A subida dos custos dos combustíveis já é encarada como uma inevitabilidade e, em Portugal, este é o resultado de décadas de planeamento de transportes sem visão de futuro. João Figueiredo, CEO da Carmo Wood, defende que a crise da habitação e o despovoamento do interior são consequências causadas pelo abandono da ferrovia em detrimento de uma rede insustentável de autoestradas.

Amanhã de manhã, o visor da bomba de gasolina vai voltar a acender um número que dói. Mais uns cêntimos, mais uns euros no fim do mês. E lá vamos nós resmungar sem perceber que o problema nunca foi aquele número.

Foi uma escolha feita sem pensar no efeito. Durante décadas, entregámos a nossa visão logística à construção de autoestradas, pagas com os nossos impostos e com fundos europeus que também podiam ter modernizado o comboio. Não modernizaram. Entre 1995 e 2018, a estrada cresceu 346%, mais 2.378 quilómetros de asfalto, enquanto a ferrovia encolheu 18%, perdendo 460 quilómetros de linha e deixando cem mil pessoas sem comboio à porta de casa.

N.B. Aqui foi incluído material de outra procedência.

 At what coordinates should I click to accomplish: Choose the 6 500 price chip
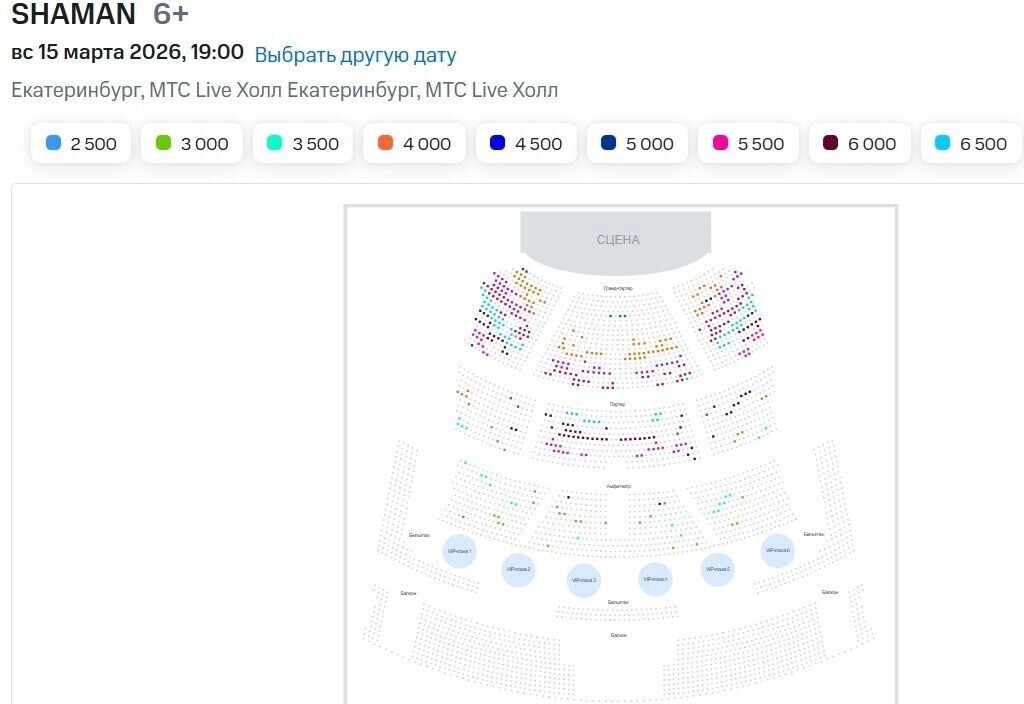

Investimos mais do triplo em asfalto do que em carris, 23,4 mil milhões contra 7,65 mil milhões. Ninguém pensou no que isto ia custar daqui a trinta anos, nem a quem.

E o custo é este: uma empresa paga 1,13€ por quilómetro só para pôr um camião na estrada, quando o mesmo transporte por comboio podia custar metade, segundo a própria Infraestruturas de Portugal. Mas o custo maior não se vê na fatura, vê-se no mapa do país. A Espanha construiu quatro mil quilómetros de alta velocidade e liga Madrid a Barcelona. Quinhentos quilómetros, em duas horas e trinta e sete minutos. Em França, milhares de pessoas que trabalham em Paris e vivem noutras cidades, apanham o comboio todas as manhãs e todas as tardes como quem apanha o metro, porque a linha é rápida e é de confiança. Isso não é luxo, é planeamento. Em Portugal, ninguém pensa em viver no interior e trabalhar em Aveiro ou no Porto, porque essa viagem simplesmente não existe a uma velocidade que faça sentido para uma vida normal.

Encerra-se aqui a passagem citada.